Return exactly the span that opens with the line containing "Task: Open the" and closes with the final line of the records, both included.

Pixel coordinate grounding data
· · · · · · ·

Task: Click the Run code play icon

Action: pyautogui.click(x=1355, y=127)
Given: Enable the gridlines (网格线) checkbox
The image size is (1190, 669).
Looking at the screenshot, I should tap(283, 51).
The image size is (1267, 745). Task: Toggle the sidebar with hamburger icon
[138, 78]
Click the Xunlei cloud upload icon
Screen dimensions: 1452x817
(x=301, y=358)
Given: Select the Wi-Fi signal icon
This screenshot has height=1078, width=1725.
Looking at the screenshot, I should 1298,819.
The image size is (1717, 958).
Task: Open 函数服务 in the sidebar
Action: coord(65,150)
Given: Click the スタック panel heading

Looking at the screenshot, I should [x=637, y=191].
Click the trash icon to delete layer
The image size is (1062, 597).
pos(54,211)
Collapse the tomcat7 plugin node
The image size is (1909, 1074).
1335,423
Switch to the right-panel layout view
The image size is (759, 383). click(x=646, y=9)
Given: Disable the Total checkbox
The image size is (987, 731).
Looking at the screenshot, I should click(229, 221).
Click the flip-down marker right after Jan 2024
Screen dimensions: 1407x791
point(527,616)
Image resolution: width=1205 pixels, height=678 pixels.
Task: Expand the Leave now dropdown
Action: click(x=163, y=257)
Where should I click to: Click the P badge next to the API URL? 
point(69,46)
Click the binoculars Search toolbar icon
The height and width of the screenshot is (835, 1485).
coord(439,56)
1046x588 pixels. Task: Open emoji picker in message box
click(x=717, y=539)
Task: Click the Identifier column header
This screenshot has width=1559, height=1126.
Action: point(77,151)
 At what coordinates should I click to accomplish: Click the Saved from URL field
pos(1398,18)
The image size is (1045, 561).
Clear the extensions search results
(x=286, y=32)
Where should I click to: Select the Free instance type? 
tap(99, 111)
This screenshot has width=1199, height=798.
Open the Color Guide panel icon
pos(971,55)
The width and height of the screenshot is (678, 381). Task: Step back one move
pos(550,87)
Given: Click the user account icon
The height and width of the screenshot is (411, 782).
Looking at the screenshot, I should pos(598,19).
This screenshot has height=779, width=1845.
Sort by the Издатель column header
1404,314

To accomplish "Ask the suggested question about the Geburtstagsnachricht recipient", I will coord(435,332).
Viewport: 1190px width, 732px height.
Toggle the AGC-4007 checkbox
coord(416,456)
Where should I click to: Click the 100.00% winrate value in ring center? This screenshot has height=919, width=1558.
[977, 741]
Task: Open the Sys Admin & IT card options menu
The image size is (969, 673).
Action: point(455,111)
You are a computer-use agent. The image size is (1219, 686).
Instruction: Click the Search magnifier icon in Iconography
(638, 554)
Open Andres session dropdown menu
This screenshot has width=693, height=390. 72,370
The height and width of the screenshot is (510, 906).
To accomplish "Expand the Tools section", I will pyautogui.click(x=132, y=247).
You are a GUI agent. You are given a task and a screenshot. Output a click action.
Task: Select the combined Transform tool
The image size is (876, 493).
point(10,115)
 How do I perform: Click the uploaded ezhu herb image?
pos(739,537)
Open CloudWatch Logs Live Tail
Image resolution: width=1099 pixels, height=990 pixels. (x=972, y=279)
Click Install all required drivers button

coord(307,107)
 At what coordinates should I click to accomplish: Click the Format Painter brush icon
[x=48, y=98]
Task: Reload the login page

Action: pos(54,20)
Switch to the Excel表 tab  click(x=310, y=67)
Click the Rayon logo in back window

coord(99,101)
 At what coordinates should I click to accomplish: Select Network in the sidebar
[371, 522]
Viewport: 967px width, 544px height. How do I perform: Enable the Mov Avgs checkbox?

· · · · · · ·

**Answer to this problem**
Task: Open the Sys Admin & IT card options menu
The image size is (969, 673).
Action: point(455,111)
You are a computer-use agent. The image size is (1219, 686).
Instruction: Click the Search magnifier icon in Iconography
(638, 554)
Open Andres session dropdown menu
This screenshot has width=693, height=390. 72,370
The height and width of the screenshot is (510, 906).
To accomplish "Expand the Tools section", I will pyautogui.click(x=132, y=247).
You are a GUI agent. You are given a task and a screenshot. Output a click action.
Task: Select the combined Transform tool
The image size is (876, 493).
point(10,115)
 How do I perform: Click the uploaded ezhu herb image?
pos(739,537)
Open CloudWatch Logs Live Tail
Image resolution: width=1099 pixels, height=990 pixels. (x=972, y=279)
Click Install all required drivers button

coord(307,107)
 At what coordinates should I click to accomplish: Click the Format Painter brush icon
[x=48, y=98]
Task: Reload the login page

Action: pos(54,20)
Switch to the Excel表 tab  click(x=310, y=67)
Click the Rayon logo in back window

coord(99,101)
 At what coordinates should I click to accomplish: Select Network in the sidebar
[371, 522]
Viewport: 967px width, 544px height. How do I perform: Enable the Mov Avgs checkbox?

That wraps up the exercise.